The Department of Statistical Sciences is excited to welcome new staff in July 2017 and looks forward to the new energy that they will bring.
(Left: Etienne Pienaar, William Msemburi, Mzabalazo Ngwenya; top right: Melusi Mavuso; bottom right: Tim Gebbie)
Etienne Pienaar has lived in Johannesburg for most of his life, and enjoys hanging out with friends and his girlfriend, running with his jogging buddy, Watson, (a Labrador of roughly equal intelligence to the Sherlock Holmes character from whom he was named), making music, and occasionally spending me in the engine bay of a broken BMW - fortunately, not his own. He obtained a BSc in Financial Mathematics at the University of Johannesburg and subsequently completed a Postgraduate Diploma in Actuarial Science and an Honours in Statistics at UCT. He then enrolled for a Master’s and then a PhD in Statistics. Although his research focuses primarily on the analysis of non-linear jump diffusion processes and the development of computationally scientific techniques (and accompanying software packages) to do so, he has strong interests in machine learning and risk valuation for financial instruments.
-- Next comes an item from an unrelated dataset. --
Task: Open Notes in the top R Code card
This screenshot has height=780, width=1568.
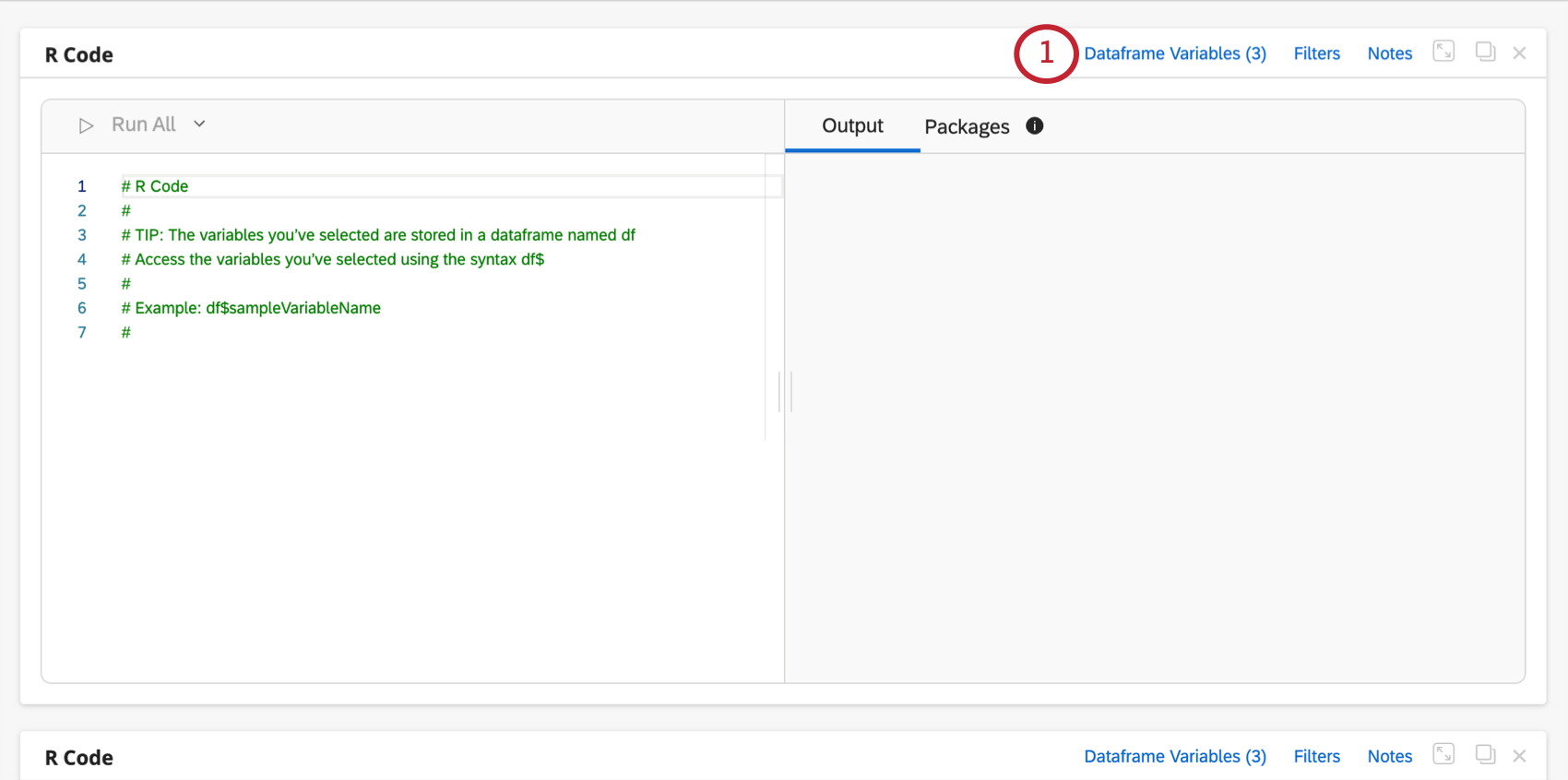Action: [x=1389, y=53]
William Msemburi: Having obtained Statistics BSc and BSc (Honours) degrees and an MPhil Demography, all at the University of Cape Town, I consider UCT to be a second home. Since my graduation I have worked for the Medical Research Council developing methods for quantifying South Africa’s disease burden and have been a Biostatistician at UCT health sciences assisting faculty and students to perform their research using the appropriate statistical methods and assumptions. My education, work and research have developed in me a real passion to use statistics to better people’s lives. Beyond this I envision a career equipping generations of African statisticians, demographers and data analysts with the quantitative expertise necessary to make an impact on the global stage. At the moment I am completing a PhD in Global Health Metrics through the University of Washington with a focus on using hierarchical models within a Bayesian framework to estimate district level health. Concurrently I am developing some data visualization applications to make the statistics and the science behind my research accessible to more people.
Mzabalazo Ngwenya: I have always had a passion for numbers and the environment. Following this passion I studied Statistics and Geography, Environmental Science & Planning (GEP) for my undergraduate degree at the University of Swaziland (UNISWA). I majored in these subjects until 4th year to obtain a double major degree with distinction in 2005. In 2006 I moved to Cape Town to purse postgraduate studies. Here I completed an MSc in Mathematical Statistics at the University of Cape Town (UCT) in the Department of Statistical Sciences. My masters research focused on kriging a statistical technique widely used in the earth and environmental sciences. During these studies I was very active in the department working as a tutor and a statistical consultant for the department’s consulting service on an ad-hoc basis. After obtaining my postgraduate degree, with distinction, I moved to the Agricultural Research Council (ARC) in Stellenbosch where I worked as a Biometrician. I was in the employ of the ARC for 6 years from 2011 till early 2017 before returning to UCT as a Lecturer in Statistical Sciences.
Melusi Mavuso: I grew up in Mbabane, Swaziland and completed both my primary and high school there. I came to UCT in 2008 to study a BSc degree, majoring in Mathematics, Statistics, and Actuarial Science and proceeded to do my honours in Mathematics. I then completed a Masters degree in Mathematical Finance and another one in Pure Mathematics, while lecturing in the Statistics department. I am primarily interested in the applications of mathematical techniques to the hedging of financial instruments in incomplete markets. My other areas of interest include The Calculus of Variations, Probability Theory, and Machine Learning.
Tim Gebbie: I was born in Cape Town, grew up in Johannesburg where I studied Physics and Applied Mathematics at WITS. I completed my PhD at UCT in Cosmology where I worked on the link between theory and data as related to the concordance model. This before the actual availability of large high precision data sets (such as those provided by the Planck satellite). At that time, mathematical physics was at its nadir and calibration, statistical and modelling issues were only just emerging as key domains. I moved into quantitative finance after my graduate studies to spend more than 10 year’s working in data-intensive areas of quantitative and computational finance. First in the space of quantitative asset management were I applied various statistical learning techniques to bond, derivative and equity market portfolio control problems. Then in quantitative trading and algorithmic trading where I developed and traded various machine learning based strategies; both on the JSE and LSE. These areas have now matured to span the interdisciplinary domain of data-science, specifically data-science in high-frequency finance; a domain at the interface between statistics, statistical and machine learning, computation and data-intensive science and technology. My particular research interests relate to data driven investigations of market microstructure and market ecology – the study of the relationship and interdependencies of various agents and actors in financial markets at trade event time-scales. The application of the research relates to the automation of portfolio control; both for investing and trading. This requires the knowledge and exploration of various statistical learning and machine learning techniques as applied to large and fast financial data-sets.